Gingival tissue response to rotary curettage
- PMID: 6384476
- DOI: 10.1016/0022-3913(84)90449-9
Gingival tissue response to rotary curettage
Abstract
A clinical study to compare gingival response to two methods of tissue retraction was completed on 10 patients who required maxillary anterior fixed prostheses. A modified Boley gauge periodontal probe was used to make the biometric measurements. The gingival crest and clinical sulcus measurements were made on designated facial and palatal tissue reference points prior to the procedure and 14 and 90 days after the procedure.
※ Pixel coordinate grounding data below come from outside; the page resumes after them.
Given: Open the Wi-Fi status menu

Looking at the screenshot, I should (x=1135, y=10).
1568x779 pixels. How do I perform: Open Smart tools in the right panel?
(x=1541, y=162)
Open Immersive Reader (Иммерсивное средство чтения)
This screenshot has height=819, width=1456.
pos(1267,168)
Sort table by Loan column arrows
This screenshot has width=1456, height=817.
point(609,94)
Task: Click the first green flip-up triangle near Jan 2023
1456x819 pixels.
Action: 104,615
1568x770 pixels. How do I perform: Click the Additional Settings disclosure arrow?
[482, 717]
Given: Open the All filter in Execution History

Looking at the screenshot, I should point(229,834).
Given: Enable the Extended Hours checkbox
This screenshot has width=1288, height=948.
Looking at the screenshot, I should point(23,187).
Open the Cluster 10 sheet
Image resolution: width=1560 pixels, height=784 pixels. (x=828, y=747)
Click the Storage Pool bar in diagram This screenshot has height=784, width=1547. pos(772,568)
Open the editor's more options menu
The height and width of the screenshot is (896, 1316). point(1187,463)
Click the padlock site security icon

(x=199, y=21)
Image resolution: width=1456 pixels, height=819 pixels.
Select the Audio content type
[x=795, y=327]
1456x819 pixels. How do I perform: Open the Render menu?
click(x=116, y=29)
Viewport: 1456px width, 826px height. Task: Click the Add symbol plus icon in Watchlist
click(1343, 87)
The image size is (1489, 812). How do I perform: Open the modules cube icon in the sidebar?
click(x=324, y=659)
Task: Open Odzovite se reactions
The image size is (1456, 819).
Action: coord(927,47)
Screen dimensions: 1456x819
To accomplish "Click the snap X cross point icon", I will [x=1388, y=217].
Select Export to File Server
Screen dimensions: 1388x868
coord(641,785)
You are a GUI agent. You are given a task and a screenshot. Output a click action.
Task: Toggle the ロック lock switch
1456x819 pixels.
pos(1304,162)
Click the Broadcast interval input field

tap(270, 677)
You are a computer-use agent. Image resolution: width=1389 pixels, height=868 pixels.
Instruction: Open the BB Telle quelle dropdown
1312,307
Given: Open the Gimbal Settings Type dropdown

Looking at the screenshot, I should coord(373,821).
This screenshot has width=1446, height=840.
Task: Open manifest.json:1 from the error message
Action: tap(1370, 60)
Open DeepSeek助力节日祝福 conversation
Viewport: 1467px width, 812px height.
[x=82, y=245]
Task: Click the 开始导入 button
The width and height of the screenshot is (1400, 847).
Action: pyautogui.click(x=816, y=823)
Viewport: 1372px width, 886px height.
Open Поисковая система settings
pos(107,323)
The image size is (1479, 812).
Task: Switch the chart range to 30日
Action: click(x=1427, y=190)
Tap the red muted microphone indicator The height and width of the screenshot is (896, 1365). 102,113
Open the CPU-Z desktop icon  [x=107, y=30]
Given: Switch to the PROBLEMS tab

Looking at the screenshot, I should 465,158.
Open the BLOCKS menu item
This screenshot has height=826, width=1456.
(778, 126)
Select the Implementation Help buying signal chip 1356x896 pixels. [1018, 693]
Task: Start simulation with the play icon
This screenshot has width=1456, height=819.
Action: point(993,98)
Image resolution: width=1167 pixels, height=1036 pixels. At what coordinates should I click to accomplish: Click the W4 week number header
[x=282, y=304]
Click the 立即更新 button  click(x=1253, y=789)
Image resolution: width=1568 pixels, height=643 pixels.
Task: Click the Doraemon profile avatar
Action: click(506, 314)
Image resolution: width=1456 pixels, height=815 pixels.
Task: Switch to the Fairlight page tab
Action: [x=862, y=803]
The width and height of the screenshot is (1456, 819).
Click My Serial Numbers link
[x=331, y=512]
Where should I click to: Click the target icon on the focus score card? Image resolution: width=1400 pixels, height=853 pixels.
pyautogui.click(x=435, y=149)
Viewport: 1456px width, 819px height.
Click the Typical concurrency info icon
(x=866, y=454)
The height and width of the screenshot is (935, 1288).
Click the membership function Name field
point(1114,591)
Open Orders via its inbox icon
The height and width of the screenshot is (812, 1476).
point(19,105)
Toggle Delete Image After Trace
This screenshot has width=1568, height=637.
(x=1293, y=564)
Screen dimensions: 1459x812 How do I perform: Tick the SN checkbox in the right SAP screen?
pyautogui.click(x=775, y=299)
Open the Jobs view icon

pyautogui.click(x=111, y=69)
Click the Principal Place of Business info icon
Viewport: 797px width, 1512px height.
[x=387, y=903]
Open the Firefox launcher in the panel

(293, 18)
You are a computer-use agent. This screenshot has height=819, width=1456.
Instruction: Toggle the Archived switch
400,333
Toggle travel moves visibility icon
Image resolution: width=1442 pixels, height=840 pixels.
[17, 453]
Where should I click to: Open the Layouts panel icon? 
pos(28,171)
Within the limits of this study, the following conclusions were made: Rotary curettage compared favorably with the lateral displacement method of tissue retraction in the amount of gingival crest recession. Rotary curettage caused an apparent disruption of the apical sulcular and attachment epithelium, with an apical repositioning of the tissues after repair and stabilization. The lack of tactile sensation of the high-speed rotating instrument contributed to this problem. The recorded sulcus depth changes were not regarded as clinically significant. Changes in gingival crest and clinical sulcus measurements were not found on the palatal tissues with either method of tissue management. Thicker palatal tissues responded more favorably to rotary curettage than thinner facial tissues. Rotary curettage was an efficient and predictable technique in management of the gingival sulcus for impression-making procedures for fixed prostheses. Long-term clinical observations with a histologic assessment of the healing response to the rotary curettage procedure would be beneficial in further determination of the efficacy of the technique.